I'm trying to evaluate the following integral:
$\int_H x\ dxdy$, where $H:=\{(x,y)\in\mathbb{R^2}:x,y\geq 0, x^2+y^2\leq 4,x^2+y^2-2y\geq 0\}$
i.e. $H$ is the region in the first quadrant inside the circle centered at the origin with radius $2$ and outside the circle centered in $(0,1)$ with radius $1$.
First attempt:
$\int_H x\ dxdy=\int_{y=0}^{y=2}(\int_{x=\sqrt{y^2-2y}}^{x=\sqrt{4-y^2}}x\ dx)dy=\frac{1}{2}\int_{y=0}^{y=2}(4-y^2-(y^2-2y))dy=\int_{y=0}^{y=2}(-y^2+y+2)dy=\frac{10}{3}$.
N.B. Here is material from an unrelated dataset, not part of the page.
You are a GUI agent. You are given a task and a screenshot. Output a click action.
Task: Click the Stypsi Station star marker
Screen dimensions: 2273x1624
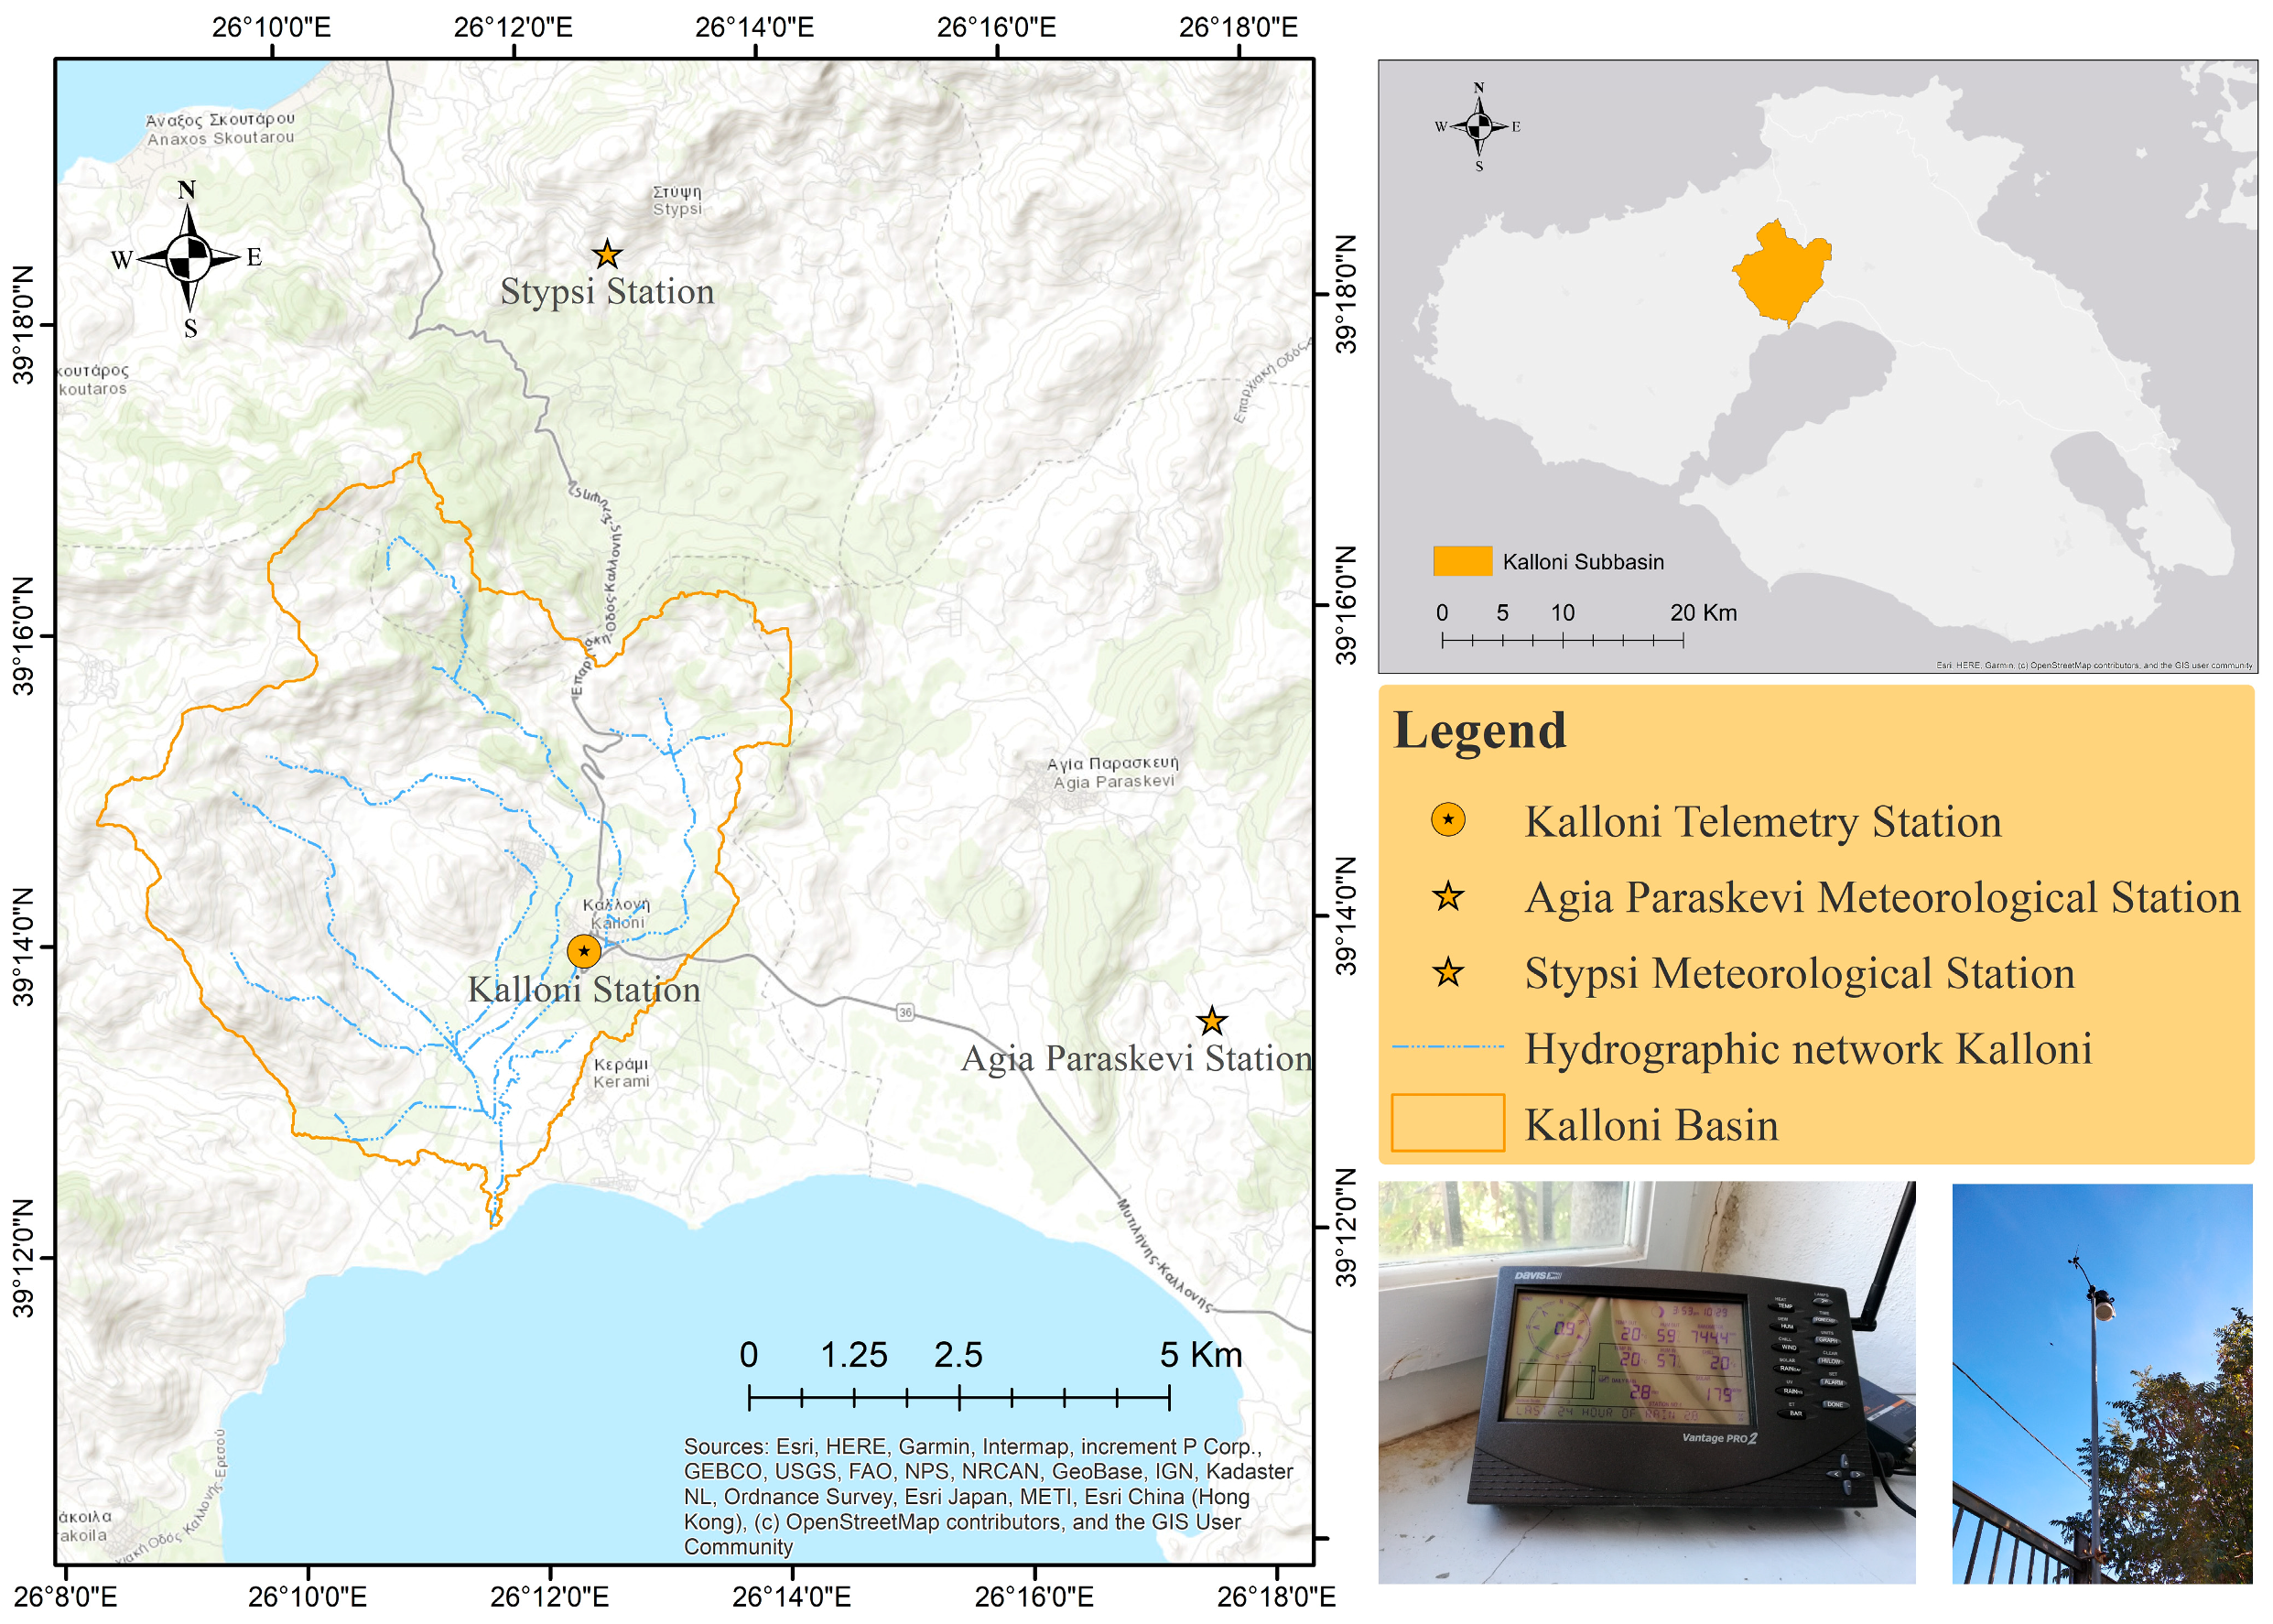pyautogui.click(x=606, y=254)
Second attempt (polar coordinates): $0\leq\theta\leq\frac{\pi}{2}$ and $x^2+y^2-2y\leq 0\Leftrightarrow r^2-2r\sin\theta\geq 0\Leftrightarrow r-2\sin\theta\geq 0$ so $2\sin\theta\leq r \leq 2$ thus $\int_H x\ dxdy=\int_{\theta=0}^{\theta=\pi/2}(\int_{r=2\sin\theta}^{r=2}r^2\cos\theta\ dr) d\theta=\frac{1}{3}\int_{\theta=0}^{\theta=\pi/2}\cos\theta[r^3]_{2\sin\theta}^{3}\ d\theta=\frac{8}{3}\int_{\theta=0}^{\theta=\pi/2}(\cos\theta-\cos\theta\sin^3\theta)d\theta=\frac{8}{3}[\sin\theta-\frac{1}{4}\sin^4\theta]_{0}^{\pi/2}=2$.
As you can see the result is different so I've tried to figure out where I made a mistake but I haven't yet succeeded so I'd appreciate if someone could double-check this.
Thanks a lot.